Gökhan (Türkiye’de) babalığının emriyle işlediği cinayeti unutmak için, kaldığı otelin odasına çekilir. Asıl memleketi Gürcistan olan genç (34) televizyon kanallarındaki haber bülteninde, Gürcistan’ın parlamento binasının önünde seneler önce terk ettiği annesini canlı bomba olarak görünce şoka uğrar. Kadın iki (Goça, İlia isimli) iki oğlunun kaybolmasında devleti suçlayarak protesto edip intihar eder. Gökhan, (çocukluğunda adı Goça olan) kardeşi İlia’yı bulmaya ant içer. Uçakta Nona ile tanışır.
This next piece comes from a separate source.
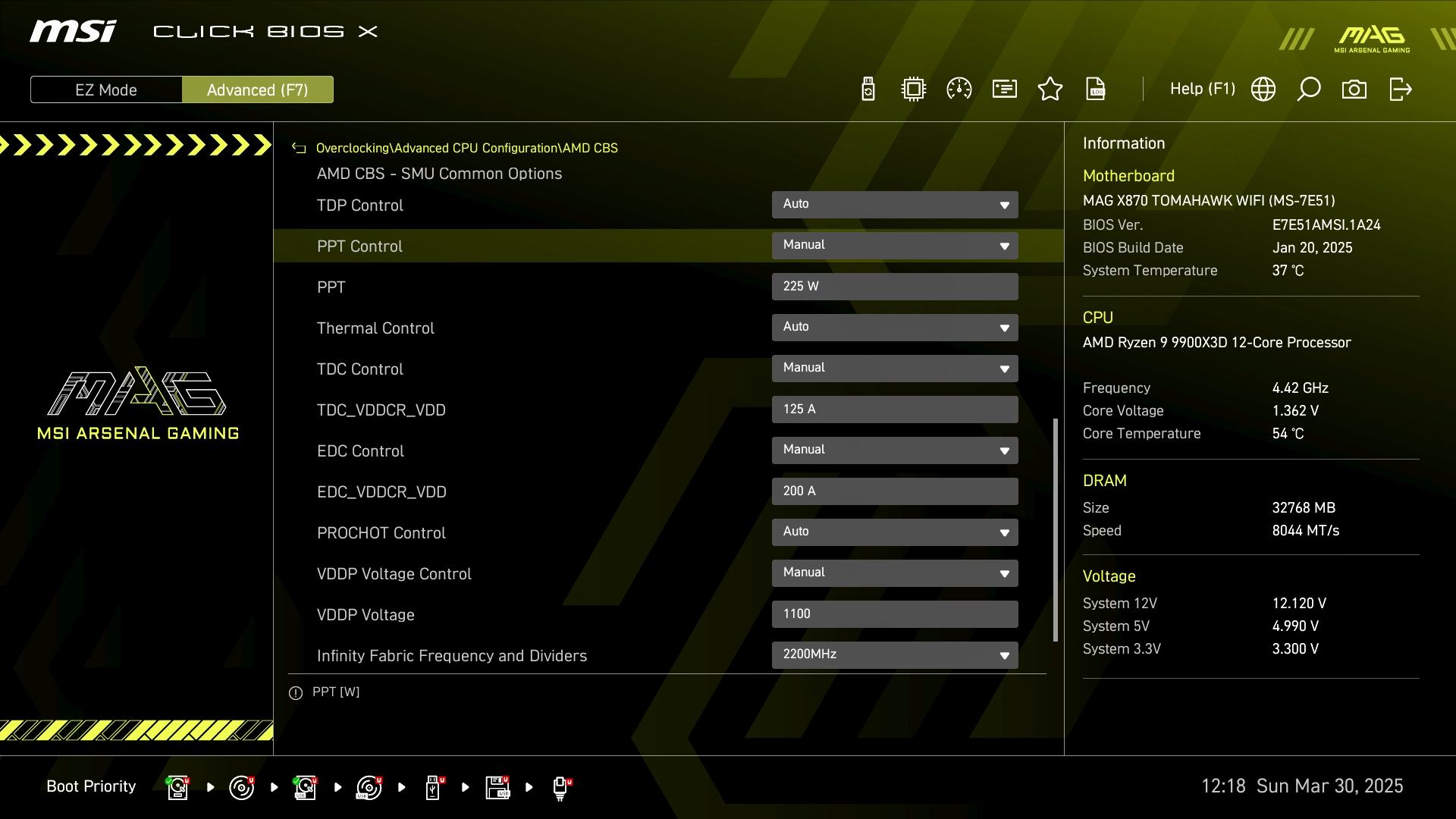The height and width of the screenshot is (819, 1456).
Task: Click the exit arrow icon
Action: tap(1400, 89)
Memleketine geldiğinde ise, her şeyin değiştiğini görür. Çocuk yaşlarında istemeyerek de olsa aileyi korumak için işlediği suçundan dolayı, Türkiye sınırını aşıp kaçtığını kimse bilmemektedir. Onu orada kimse tanımamaktadır. Kendini gazeteci olarak tanıtır ve Gürcistan’ın iç ve dış savaşı hakkında bilgi toplamak için geldiğini söyler. Genç, Matro hanımın (annesinin) ölümünden etkilendiğini, oğulları hakkında bilgi peşinde olduğunu söyleyince, köy halkı olan biteni gönüllüce anlatır. Biri Zmeya (lakaplı) şahsın İlia ile bilinmeyen bir husumeti olduğunu söyler. Zmeya denen şahsa ulaşmak ise zordur. Gökhan bazı ip uçlarının üzerine çıkarak Tiflis’e gitmek zorundadır. Gökhan’a yolda bilinmeyen biri tarafından tuzak kurulur. Karın boşluğundan yaralanan genç uçakta tanıştığı Nona’nın kapısını çalar. Nona ise, özel şahıslar için bilgi edinme yolunda, güzelliğini kullanan genç bir kadındır. Gökhan’a aşık olup gönüllü olarak yardım etmek için kollarını sıvar. Ama Gökhan kendisinden de, aşkından da uzak durmaya kararlıdır. Tiflis’te ip uçlarının boşa çıktığı izleniminde olan Gökhan köye dönerek diğer ip uçlarını değerlendirmektedir. Nona ise, ona yardım etmek için kendine söz verir. Zmeya’nın yanlış attığı adımlardan yola çıkarak İlia’nın Tiflis’te aşık olduğu kızı bulur. Doğru yolda olduğuna dair hislerinin peşinden giden kız hiç beklemedik bir ip ucuna ulaşır. Hastaneye ağır yaralı olarak gelen gazetecilerden biri İlia’dan sevgilisine mektup getirir. Nona istihbarattan yardım alıp İlia’yı kurtarmak için (mektupta adı verilen) Rusya sınırında olan bölgeye ulaşır. Uyuşturucu imalatından tutuklu olan çoğu erkek olan rehineleri kurtarmak için hayatını hiçe sayar. Ona son anda uzatılan yardım eli ise, Gökhan’dan gelir..
Yazar Hakkında:
İrina Andreeva, 1970 senesinde Gürcistan’ın Dedoplisckaro kasabasında fakir bir ailede dünyaya geldi. 1992 senesinde Tiflis’te meslek yüksekokulunu bitirdi ve o senelerde güçlü bir bağımsızlık hareketiyle sarsılan memleketini terk ederek, hayatını kazanmak için annesinin memleketi olan Rusya’ya yerleşti. “Hayat dipsiz bir kuyu”, sözünü sık sık dile getiren yazar, şimdilerde yaşamını Türkiye’de, iki oğlu ve eşiyle sürdürmekte.
Kitapları:
LANETLİ EV. (Basılmış kitap)
KURUTULMUŞ KELEBEKLER. (Basılmış kitap)
AKLIMDAKİ ŞEYTAN. (Basılmış kitap)
KÖRDÜĞÜM (Basılmış kitap)
KUŞLARA EMANET (Basılmış kitap)
Şu an “AĞAÇTAN KIZLAR” (dosya) üzerinde çalışmaktayım.